La rabia no me dejaba conciliar el sueño. Por más que trataba no dejaba de imaginar al malcriado del Polo estrenando todas las cosas que le había pedido al Niño Dios. Lo sabía porque le había escrito la carta ya que, a pesar de que sus padres le compraran juegos didácticos, tampoco sabía la ‘o’ por lo redonda. Era al único de mis amigos que le cobraba pues me pagaba bien, a veces con uno de los muchos juguetes que yo había deseado con anhelo infinito la navidad anterior y que pasado de moda a esas alturas sus empachados padres botaban a la basura. Temprano al otro día aparecía Polo exhibiendo con orgullo lo que habíamos solicitado en nuestras cartas con tantas promesas y con tanta fe. La envidia nos carcomía. Nadie decía esta boca es mía. Nadie la abría talvez para evitar que saliera candela.
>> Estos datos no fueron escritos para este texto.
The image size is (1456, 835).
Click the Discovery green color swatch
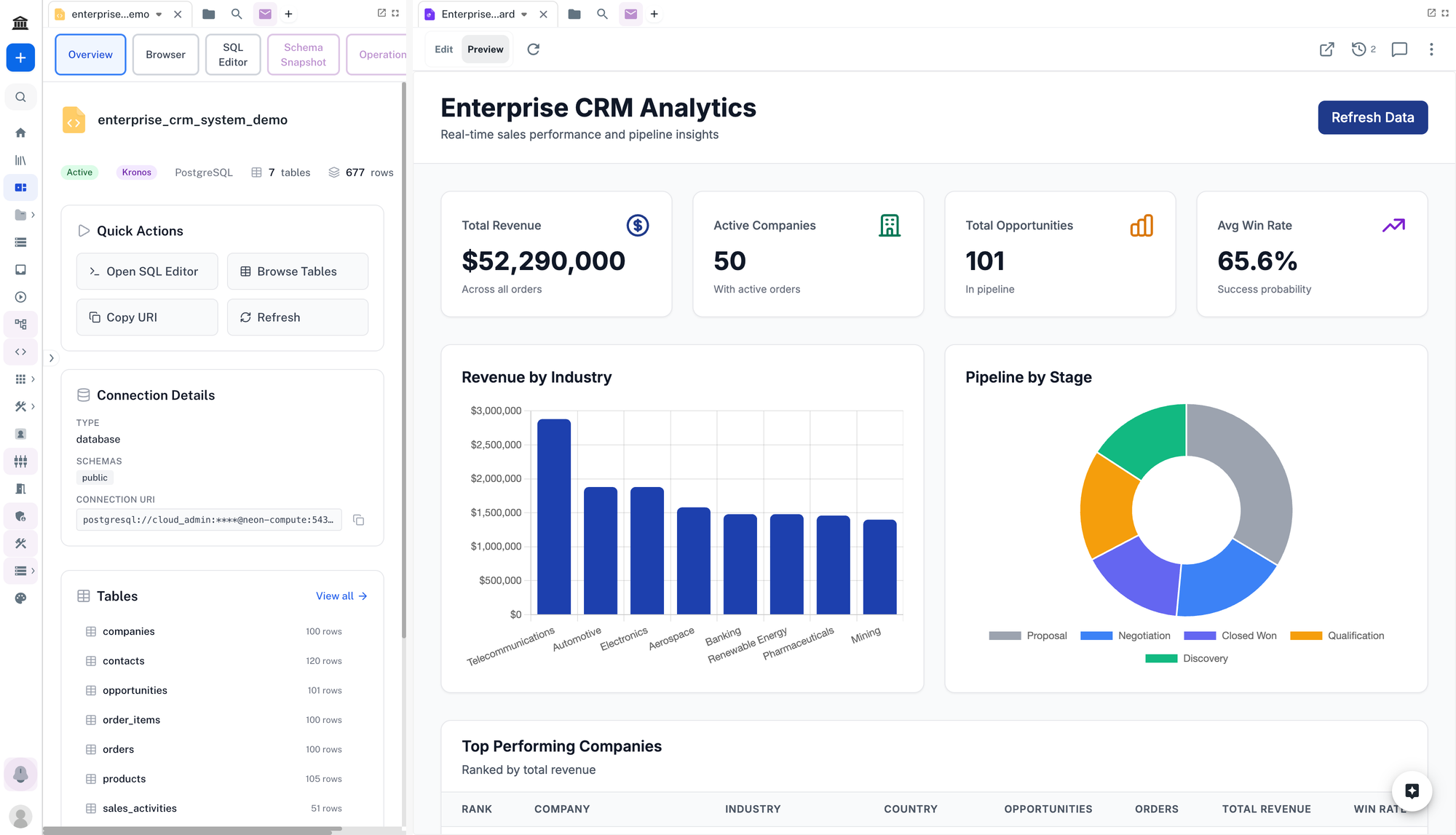click(x=1160, y=658)
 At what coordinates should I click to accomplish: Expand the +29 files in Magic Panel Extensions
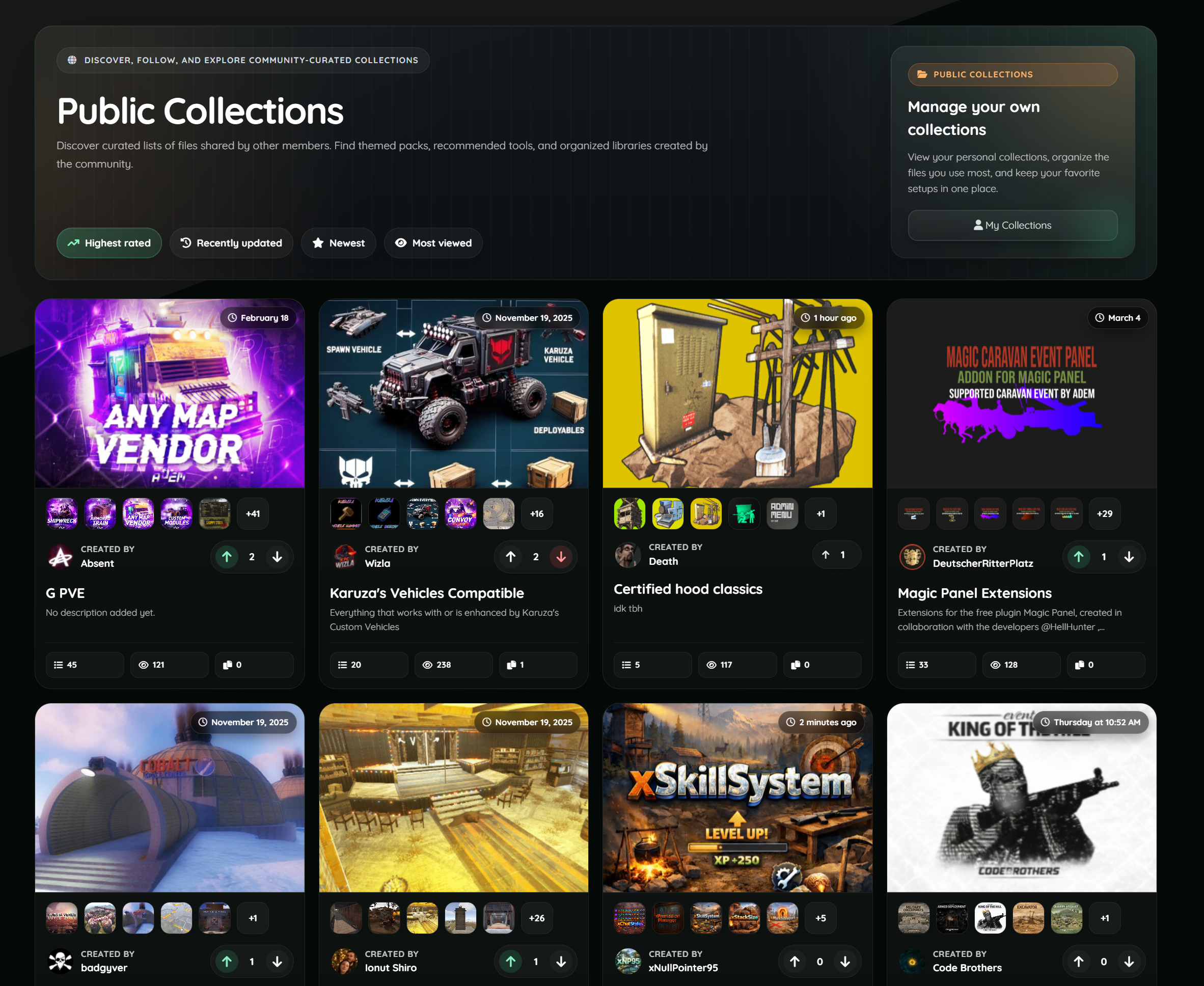pyautogui.click(x=1104, y=513)
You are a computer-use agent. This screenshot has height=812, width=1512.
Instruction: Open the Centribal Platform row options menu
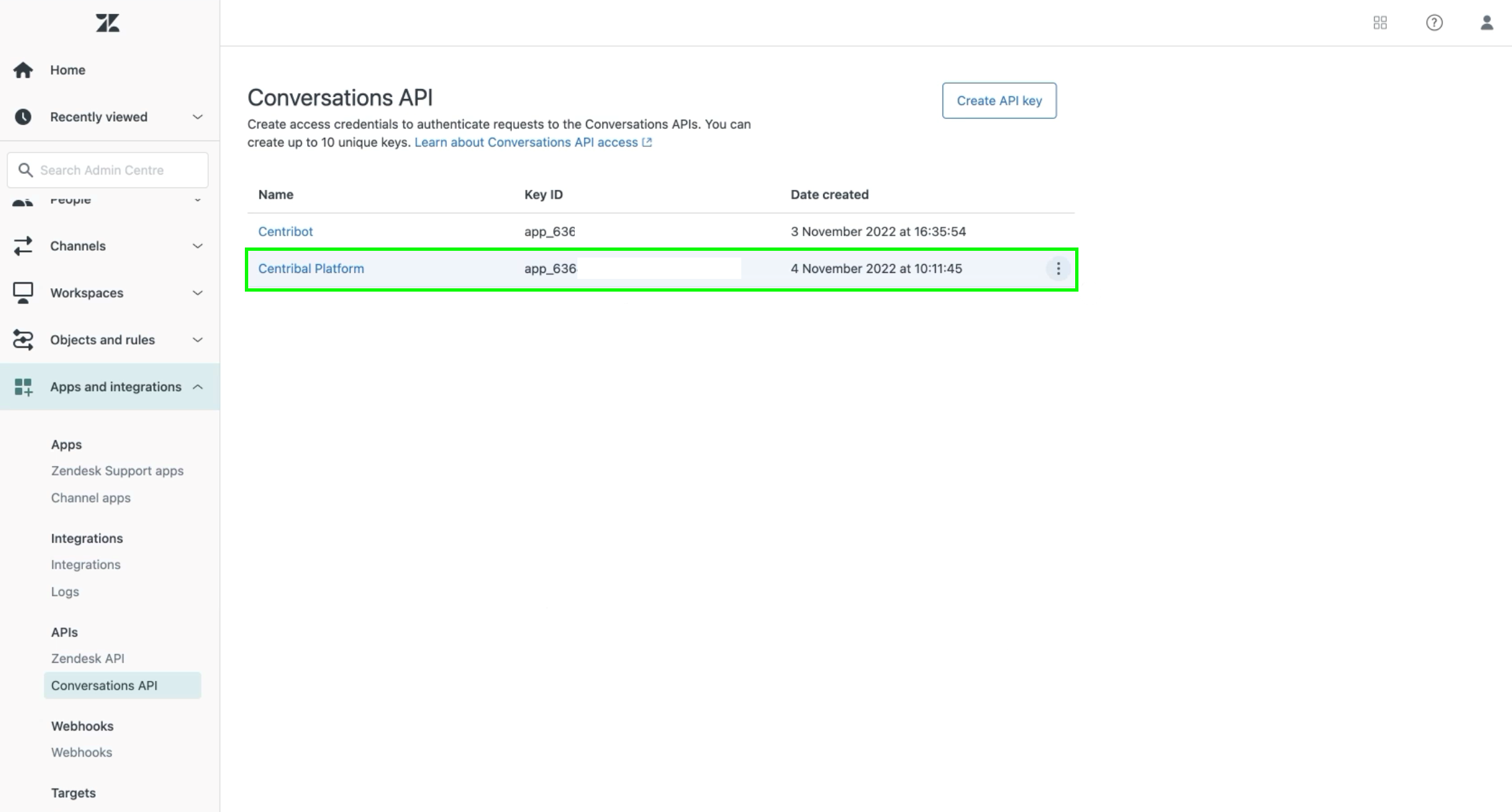click(1058, 269)
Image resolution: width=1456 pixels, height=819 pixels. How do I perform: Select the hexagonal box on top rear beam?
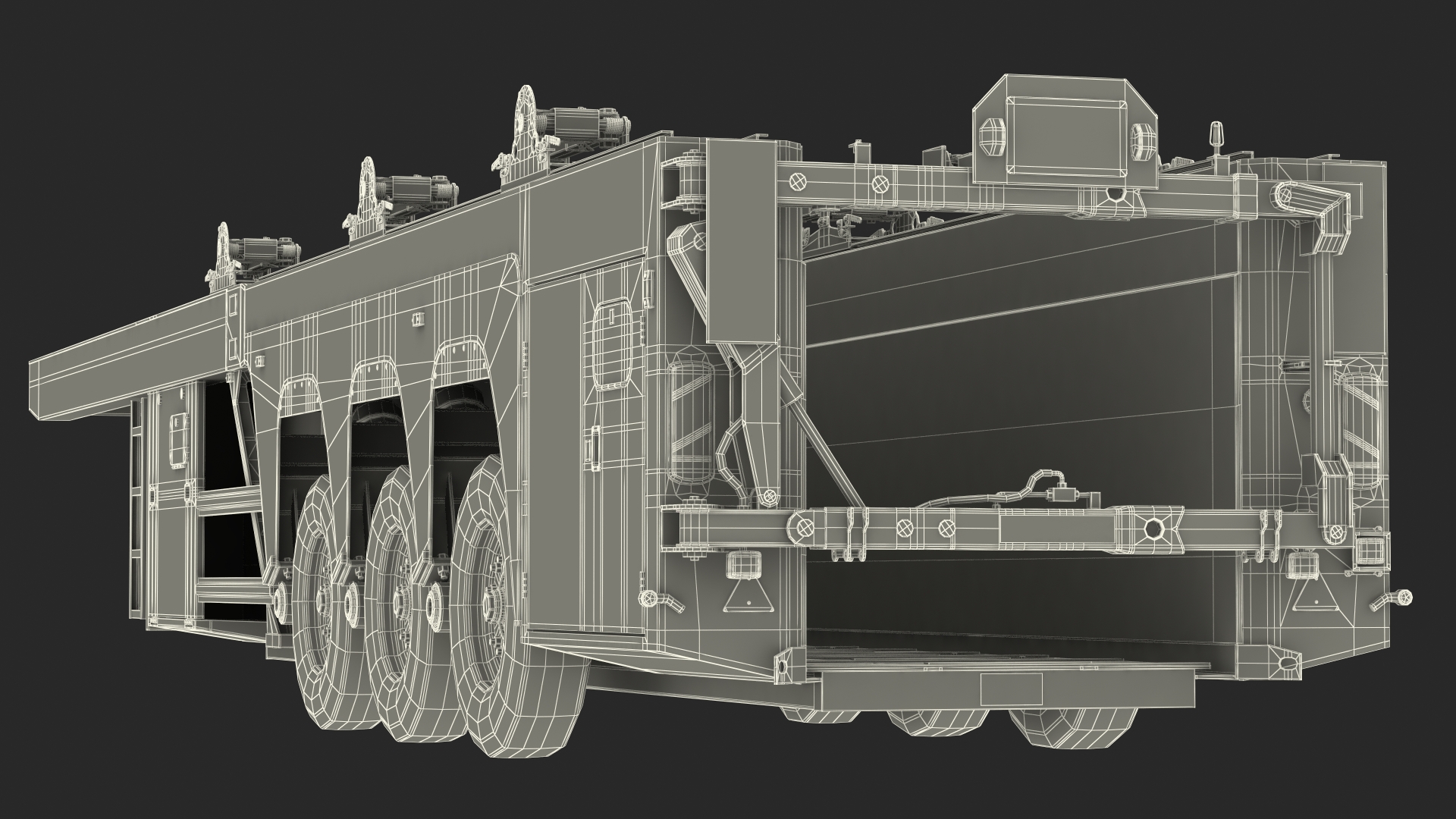[1065, 130]
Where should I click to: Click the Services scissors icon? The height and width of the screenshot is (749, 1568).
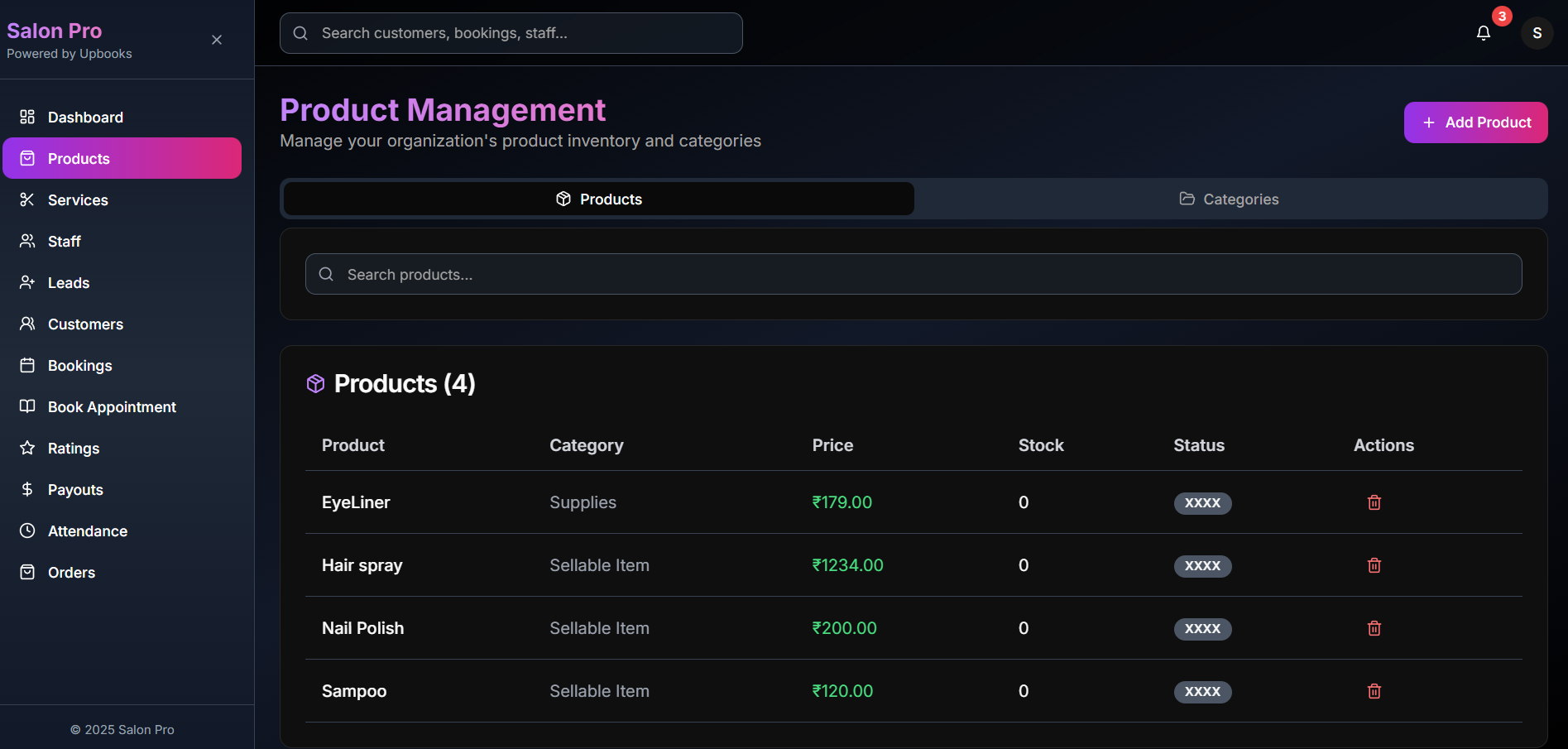(27, 199)
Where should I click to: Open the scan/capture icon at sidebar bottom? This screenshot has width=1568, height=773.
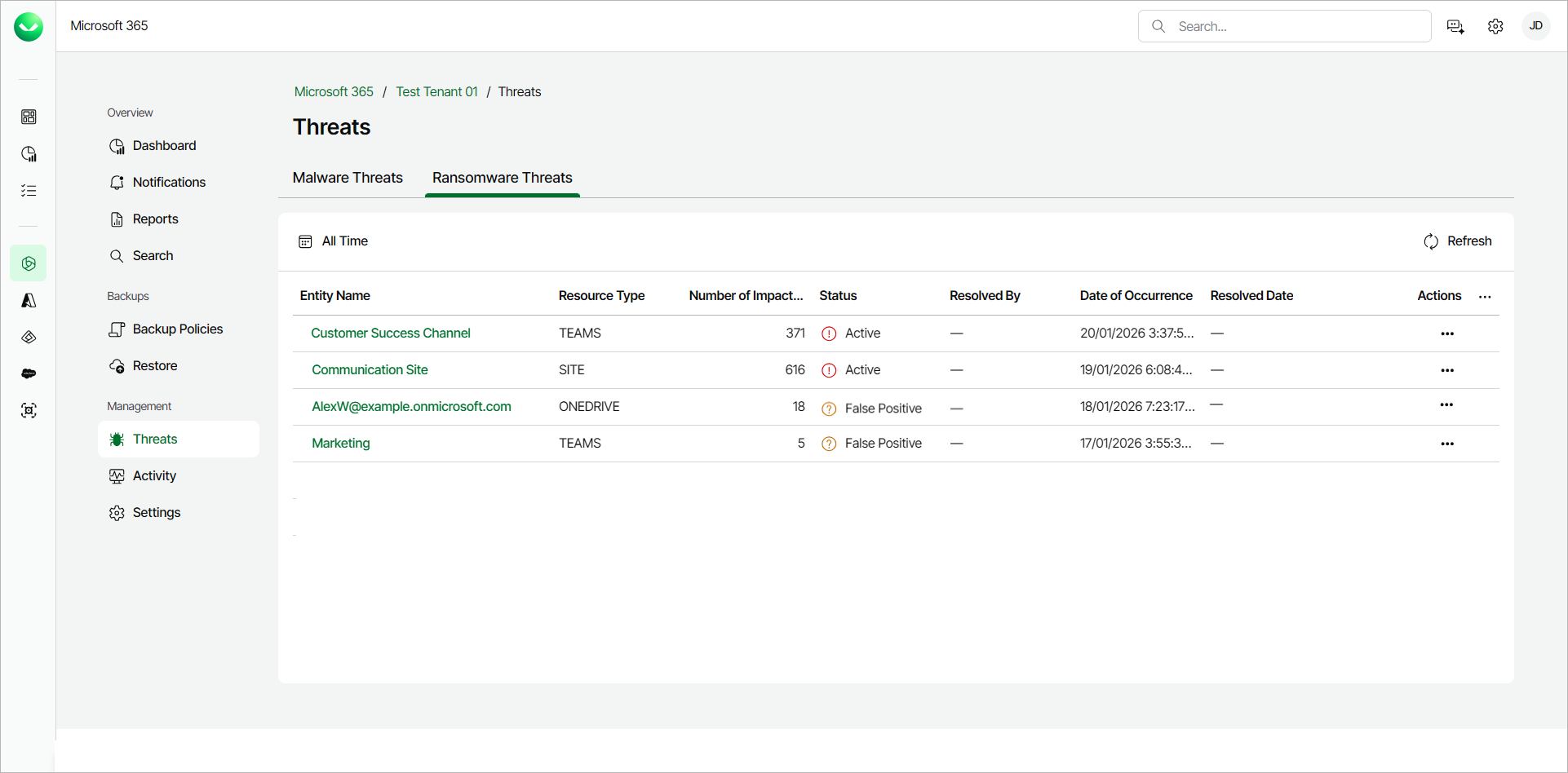pos(29,410)
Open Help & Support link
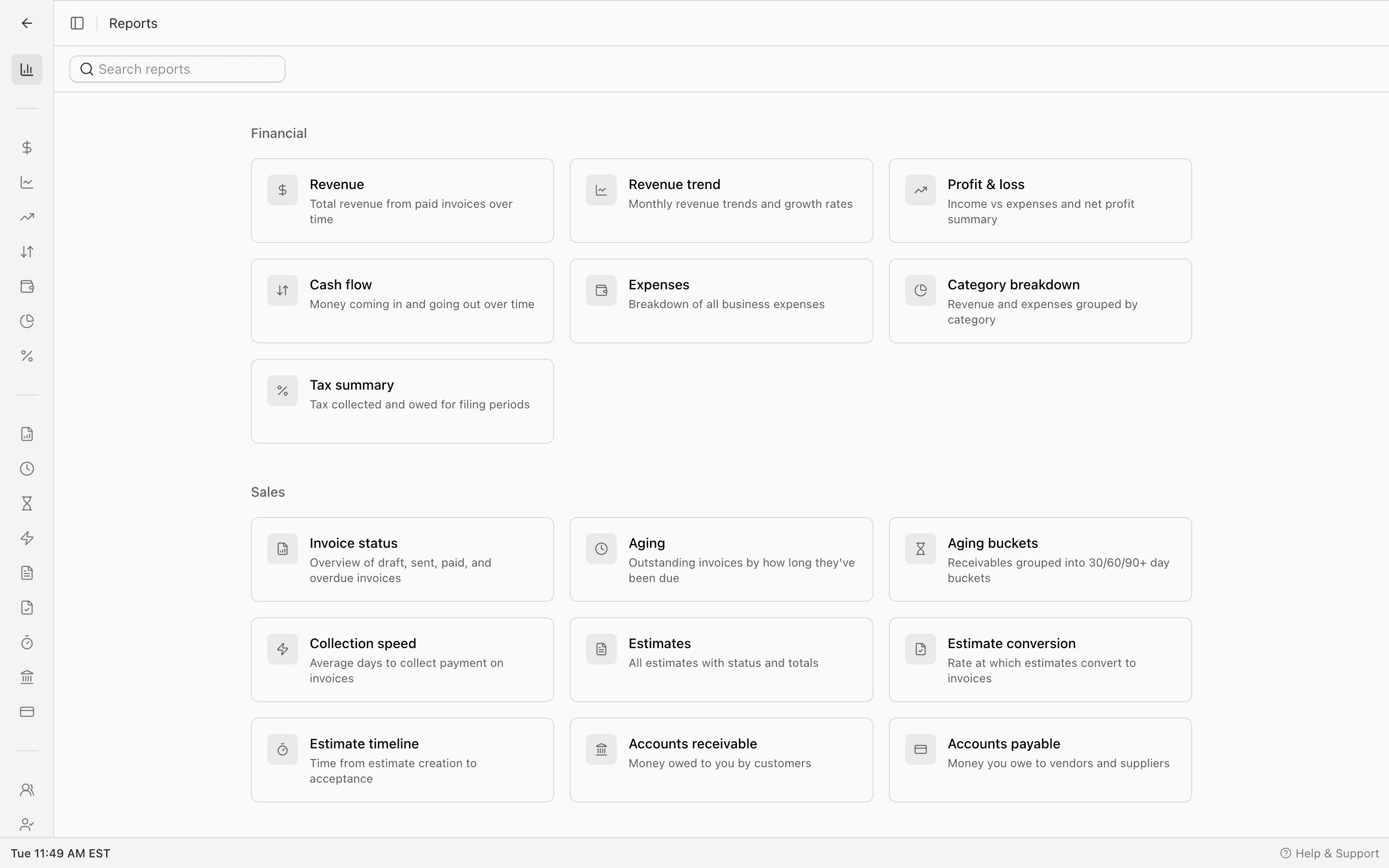Screen dimensions: 1389x868 click(1329, 853)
Lo dejábamos solo mostrando al mundo su reluciente parafernalia y nos adentrábamos a nuestras casas con los brazos apretujados como abrazados a la impotencia y con el ceño a punto de reventar. Volvía a escribir otra carta al Niño Dios con la rabia traspasando el papel. Esta vez la carta no era una retahíla de jaculatorias y plegarias sino una sarta de maldiciones y obscenidades.

Al abrir la boca para sellar el sobre, el fuego que salía por mi boca quemaba la carta. Con perplejidad primero y con satisfacción después veía como esos mensajes blasfemos se iban derechito para el cielo.